4. Whether Order is to be circulated to the Departmental : Yes authorities?
================================================ Tulsi Extrusions Ltd. Appellant Vs. Commissioner of Central Excise, Respondent Nashik Appearance: None for appellant Shri N.N. Prabhudesai, Supdt (AR), for respondent CORAM: Honble Mr. M.V. Ravindran, Member (Judicial) Date of Hearing: 04.05.2016 Date of Decision: 04.05.2016 ORDER NO Per : M.V. Ravindran
This appeal is directed against Order-in-Appeal No. AKP/NSK/49/2011 dated 28.2.2011.
2. None appeared on behalf of the appellant. Since the appeal is of 2011, I take up the appeal for disposal in the absence of any representation from the appellant-assessee.
3. The issue in short in this case is regarding penalty imposed on the appellant on the provisions of Rule 15(2) of CENVAT Credit Rules, 2004 read with Section 11AC of Central Excise Act, 1944 for availing and utilizing the Modvat/CENVAT Credit improperly. Appellant has availed CENVAT credit on the inputs which were used for manufacturing of final product which were dutiable. At the same time for some clearances of the final product, appellant claimed the benefit of exemption under notification No.3/2005 (Sl.7). Despite claiming such an exemption appellant did not reverse the CENVAT credit attributable to the inputs gone into manufacturing of such exempted goods. On being pointed out, appellant reversed 8% or 10%, as the case may be, of the value of the exempted goods in his CENVAT account. Revenue authorities issued show-cause notice for appropriating the said amount on the appellant, the interest paid and were also seeking penalty. Both the authorities imposed penalty of equivalent amount.
3. Learned D.R. draws my attention to the facts of the case and also to the contravention which has sought to be charged against the appellant. He would submit that the penalty has been correctly imposed. To support his contention he submits the following case laws:-
(a) Mahindra & Mahindra Ltd. 2007 (211) ELT 481 (Tri. Mumbai)
(b) Union of India v. Chattisgarh Electricity Co. Ltd. 2015 (325) ELT 24 (Chattisgarh)
(c) CCE & C Aurangabad v. Padmashri V.V.Patil S.S.K. Ltd. 2007 (215) ELT 23 (Bom.)
(d) CCE Delhi III v. Machino Montell (I) Ltd.. 2006 (202) ELT 398 (P & H)
(e) S. Raghbir Singh Sandhawalia v. Commissioner of Income Tax AIR 1958 PH 250
4. On perusal of the records it is undisputed that the appellant had availed exemption notification for the clearances of the finished goods without payment of duty and reversed the CENVAT credit on inputs utilized for such exempted goods.
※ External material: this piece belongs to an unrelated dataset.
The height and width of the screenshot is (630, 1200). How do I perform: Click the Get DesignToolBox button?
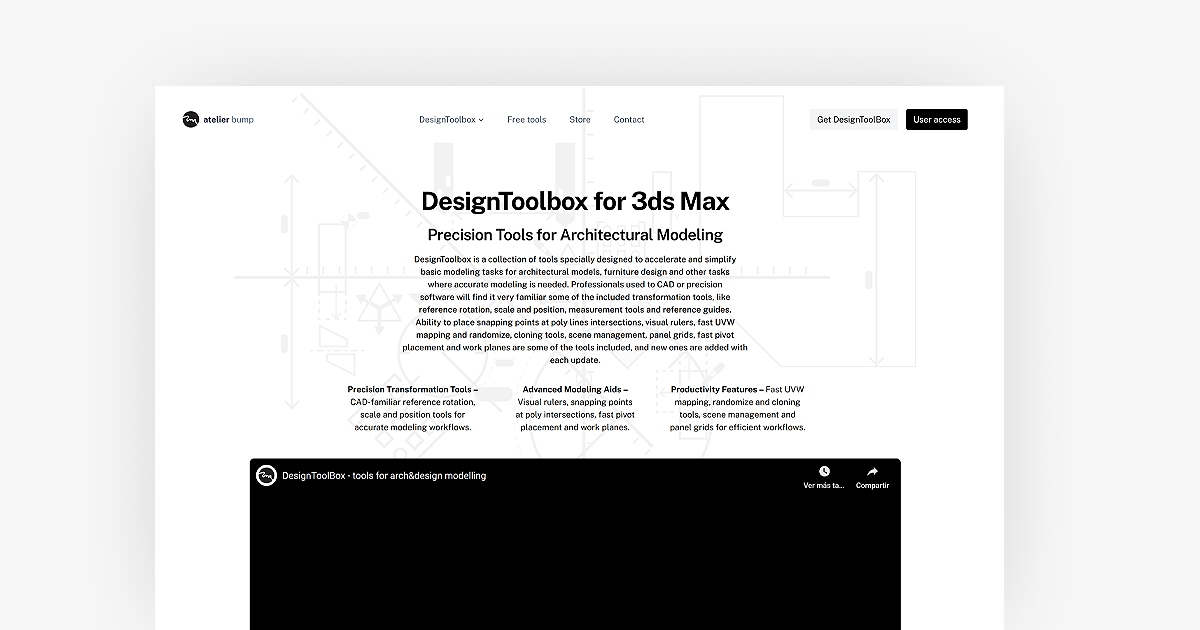click(x=854, y=119)
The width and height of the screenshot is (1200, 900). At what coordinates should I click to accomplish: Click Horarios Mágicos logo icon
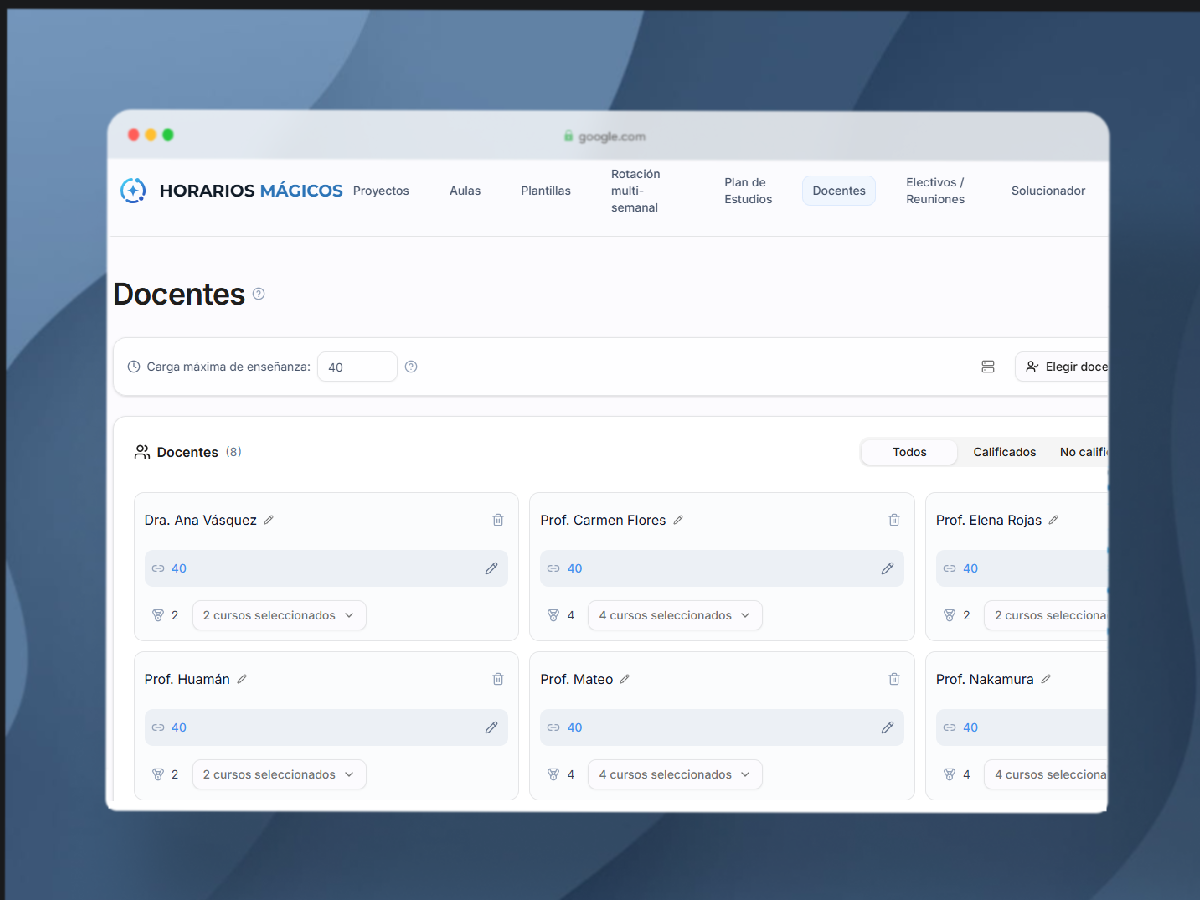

He has reversed 8% or 10% of the value of the exempted goods cleared from the factory. The appellant has done so on being pointed out by the department and has also paid interest. I find from the records the first appellate authority in the impugned order had in para 11 categorically recorded that the appellant had been filing regular returns with the authorities and was mentioning the production/clearance of both dutiable and exempted goods with value, duty payable, Notification No. and also the details of CENVAT credit availed and utilized. In my considered view having declared the entire transactions that took place in the appellants premises in returns, it cannot be held that the appellant had suppressed the information from department with intention to evade duty. In view of this, I find that having been paid the amount as per the provisions of Rule 6 along with interest there was no need for visiting the appellant with penalty. Accordingly, I allow the appeal to that extent the same is challenging imposition of penalty.
5. Appeal is allowed to that extent and impugned order to that extent is set aside.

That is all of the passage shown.